The characters were all minutely detailed and, it turned out, very customized.

Laidlaw said that everyone, both the main character and your followers, can have their armor customized. The game also features crafting, driven in part by killing the many wild creatures you see around the world.

All my friends are dead

Dragon Age: Inquisition, due out on PlayStation 3, PlayStation 4, Windows PC, Xbox 360 and Xbox One on Oct. 7 in North America, arrives at an opportune time for works of high fantasy.

"Globally we've seen fantasy go through a renaissance," Laidlaw said. "Television and movies have the production values to deliver those experiences correctly. People to to see Lord of the Rings and go, ‘That's really cool, I get that.'

And it helps that HBO's A Game of Thrones has become such a massive hit.

"It's certainly become a genre that is more accepted and respected," he said. "Game of Thrones says that the stakes should be high and they do a very good job of doing that.

"We try to give you that same sense of drama, you understand the repercussions of your decisions."

And as with Game of Thrones, Laidlaw points out, Dragon Age isn't too shy about killing off characters.

I see that later in my play-through of the demo when I come to a cut-scene that has a surprising, bloody ending.
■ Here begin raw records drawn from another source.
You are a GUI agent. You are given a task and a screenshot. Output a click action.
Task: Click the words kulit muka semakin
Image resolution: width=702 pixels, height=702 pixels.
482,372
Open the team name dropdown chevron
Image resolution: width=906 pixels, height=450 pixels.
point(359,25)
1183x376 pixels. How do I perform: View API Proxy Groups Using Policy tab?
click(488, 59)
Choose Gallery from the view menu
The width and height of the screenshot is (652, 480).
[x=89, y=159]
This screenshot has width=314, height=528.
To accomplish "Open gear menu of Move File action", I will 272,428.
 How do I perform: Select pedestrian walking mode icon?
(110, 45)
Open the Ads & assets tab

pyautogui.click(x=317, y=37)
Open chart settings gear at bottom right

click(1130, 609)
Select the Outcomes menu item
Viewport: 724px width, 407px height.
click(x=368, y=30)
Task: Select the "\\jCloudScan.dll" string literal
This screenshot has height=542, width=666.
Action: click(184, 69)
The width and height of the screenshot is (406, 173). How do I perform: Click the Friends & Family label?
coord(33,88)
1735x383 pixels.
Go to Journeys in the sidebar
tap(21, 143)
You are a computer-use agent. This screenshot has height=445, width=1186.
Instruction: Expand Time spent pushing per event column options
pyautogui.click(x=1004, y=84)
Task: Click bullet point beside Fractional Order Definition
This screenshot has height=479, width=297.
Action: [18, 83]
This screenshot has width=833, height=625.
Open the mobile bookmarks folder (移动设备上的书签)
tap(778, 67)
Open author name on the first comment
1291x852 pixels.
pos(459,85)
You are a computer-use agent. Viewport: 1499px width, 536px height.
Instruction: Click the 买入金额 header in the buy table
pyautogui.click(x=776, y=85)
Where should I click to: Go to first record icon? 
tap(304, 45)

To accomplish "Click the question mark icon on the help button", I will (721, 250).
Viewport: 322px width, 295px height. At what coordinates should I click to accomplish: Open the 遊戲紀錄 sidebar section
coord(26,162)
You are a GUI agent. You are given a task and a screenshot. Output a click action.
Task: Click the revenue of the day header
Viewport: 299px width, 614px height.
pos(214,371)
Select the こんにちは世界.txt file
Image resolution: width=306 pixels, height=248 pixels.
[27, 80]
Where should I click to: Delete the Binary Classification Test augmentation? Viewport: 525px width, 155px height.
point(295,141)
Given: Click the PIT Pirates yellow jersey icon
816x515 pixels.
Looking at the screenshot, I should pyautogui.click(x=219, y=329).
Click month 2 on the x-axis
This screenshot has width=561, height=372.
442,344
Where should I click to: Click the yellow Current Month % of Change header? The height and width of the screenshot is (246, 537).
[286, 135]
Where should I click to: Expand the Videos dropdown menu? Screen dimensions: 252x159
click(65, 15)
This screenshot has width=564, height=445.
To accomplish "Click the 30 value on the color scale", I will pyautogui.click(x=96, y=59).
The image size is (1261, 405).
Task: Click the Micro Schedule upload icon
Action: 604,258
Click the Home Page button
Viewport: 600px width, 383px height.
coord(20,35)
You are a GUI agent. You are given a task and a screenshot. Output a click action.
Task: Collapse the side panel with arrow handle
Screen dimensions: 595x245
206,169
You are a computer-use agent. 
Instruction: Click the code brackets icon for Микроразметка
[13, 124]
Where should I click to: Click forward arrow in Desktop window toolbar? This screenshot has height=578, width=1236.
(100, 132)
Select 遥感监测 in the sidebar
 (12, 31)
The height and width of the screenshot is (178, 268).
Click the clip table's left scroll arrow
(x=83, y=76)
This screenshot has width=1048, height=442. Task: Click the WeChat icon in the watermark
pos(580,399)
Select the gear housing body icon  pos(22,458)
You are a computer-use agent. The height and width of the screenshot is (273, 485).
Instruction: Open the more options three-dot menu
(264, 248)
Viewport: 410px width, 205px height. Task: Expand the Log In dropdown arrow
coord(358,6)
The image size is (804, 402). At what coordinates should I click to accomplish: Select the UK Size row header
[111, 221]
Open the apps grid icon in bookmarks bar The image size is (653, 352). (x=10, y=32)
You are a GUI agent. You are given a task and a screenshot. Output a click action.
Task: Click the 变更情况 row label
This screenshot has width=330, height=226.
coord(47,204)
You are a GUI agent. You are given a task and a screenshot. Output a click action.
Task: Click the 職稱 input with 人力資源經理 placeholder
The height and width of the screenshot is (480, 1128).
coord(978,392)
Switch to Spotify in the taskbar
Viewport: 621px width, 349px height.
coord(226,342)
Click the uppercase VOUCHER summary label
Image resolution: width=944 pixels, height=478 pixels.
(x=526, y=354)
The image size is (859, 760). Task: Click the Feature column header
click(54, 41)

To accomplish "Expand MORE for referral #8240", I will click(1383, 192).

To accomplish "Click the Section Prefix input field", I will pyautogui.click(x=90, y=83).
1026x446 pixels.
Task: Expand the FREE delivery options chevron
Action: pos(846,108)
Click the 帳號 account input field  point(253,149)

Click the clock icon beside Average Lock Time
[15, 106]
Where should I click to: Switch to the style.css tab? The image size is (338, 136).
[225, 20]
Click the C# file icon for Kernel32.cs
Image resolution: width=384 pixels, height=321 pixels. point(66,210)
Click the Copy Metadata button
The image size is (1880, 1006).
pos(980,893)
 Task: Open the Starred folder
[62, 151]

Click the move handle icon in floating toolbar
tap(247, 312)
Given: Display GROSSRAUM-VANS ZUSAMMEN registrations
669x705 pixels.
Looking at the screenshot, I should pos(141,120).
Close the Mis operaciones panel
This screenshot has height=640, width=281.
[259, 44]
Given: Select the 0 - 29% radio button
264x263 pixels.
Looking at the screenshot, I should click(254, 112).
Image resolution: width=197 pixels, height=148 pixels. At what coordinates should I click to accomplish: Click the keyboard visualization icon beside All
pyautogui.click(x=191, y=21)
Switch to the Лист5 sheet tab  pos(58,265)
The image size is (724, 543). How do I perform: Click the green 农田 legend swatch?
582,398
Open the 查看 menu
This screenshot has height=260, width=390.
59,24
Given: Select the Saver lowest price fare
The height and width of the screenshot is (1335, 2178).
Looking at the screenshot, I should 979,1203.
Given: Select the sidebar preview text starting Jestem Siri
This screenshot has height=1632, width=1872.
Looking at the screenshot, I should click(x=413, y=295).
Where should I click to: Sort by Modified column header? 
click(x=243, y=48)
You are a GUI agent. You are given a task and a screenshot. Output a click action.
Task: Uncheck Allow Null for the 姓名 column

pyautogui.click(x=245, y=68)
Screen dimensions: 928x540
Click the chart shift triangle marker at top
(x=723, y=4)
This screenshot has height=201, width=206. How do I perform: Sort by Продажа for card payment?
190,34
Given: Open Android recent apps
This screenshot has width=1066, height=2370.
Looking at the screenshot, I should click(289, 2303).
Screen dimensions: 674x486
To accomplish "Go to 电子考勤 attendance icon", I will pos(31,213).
Moments later, my group is nearly cut down.

Even in the short time I spent playing the game I had already built up some attachment to the group, and the consequences, their deaths, was upsetting.

Laidlaw was quick to point out that what I witnessed, how my play-through of this early section of the game ended, wasn't a moment everyone will see.

"That sequence is the direct result of the choices you make," he said. "That may not appear to everyone in their play-through."